The papers detailed above demonstrate that asthma genes, like those contributing to other complex traits, can be found using the powerful approach of positional cloning, which does not require any understanding of the genes' roles a priori. As a result, new pathways, which had previously never been considered important to asthma pathogenesis, are now identified, opening new avenues for asthma research. Not to be overlooked, however, is the enormity of the effort and cost that was required for these first fruits. At the time that the bulk of this work was carried out, the human genome was not as well characterized as it is today, mandating the manual construction of physical gene maps and high-density SNP marker sets. The completion of a high-quality physical map of the human genome should make the next wave of gene hunting more feasible.
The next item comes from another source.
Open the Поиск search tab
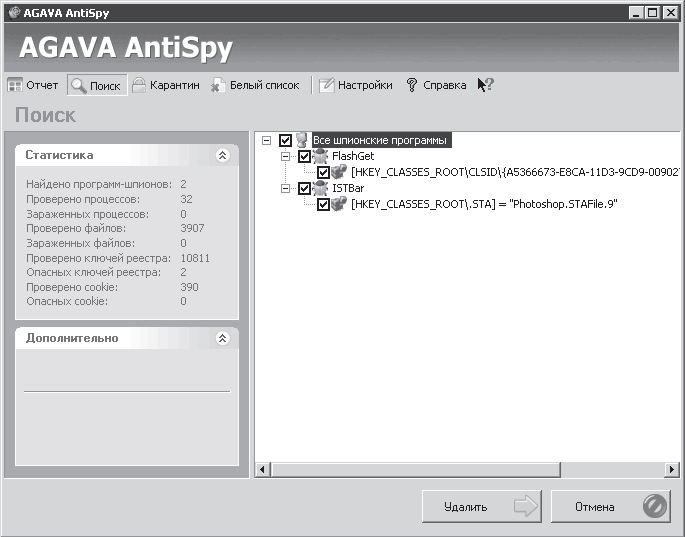The width and height of the screenshot is (685, 537). [96, 86]
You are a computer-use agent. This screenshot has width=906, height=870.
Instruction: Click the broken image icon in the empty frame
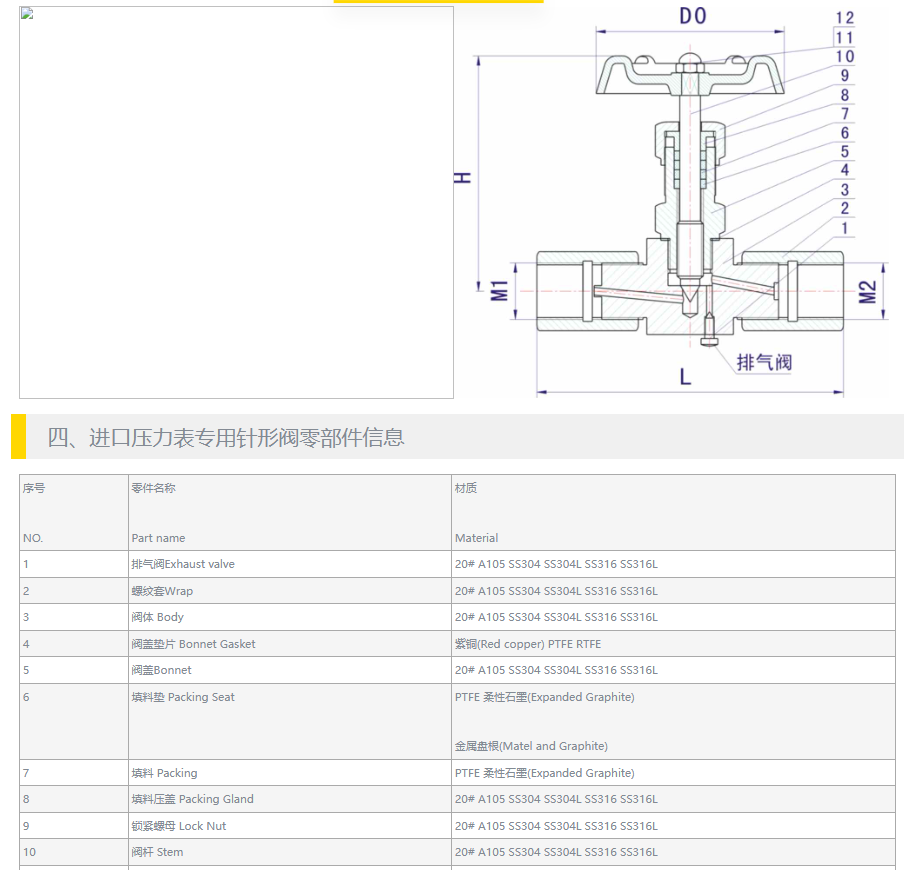point(27,14)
Additional infrastructure is being developed to support these efforts, including the development of an extensive catalog of the common genetic variation of the genome, less costly and higher-throughput genotyping technologies to enable large-scale fine-mapping efforts, and more powerful statistical methods to efficiently analyze the data. With a rapid acceleration in SNP identification, better description of the LD pattern across the human genome as a result of the HapMap project (48), as well as a decrease in cost of SNP genotyping, 2004 should see a marked increase in the number of genes identified by positional cloning for asthma and other complex traits. Hopefully, as the technical difficulties of positional cloning diminish, we will be able to place greater emphasis on translating these discoveries to improvements in disease classification, prevention and treatment.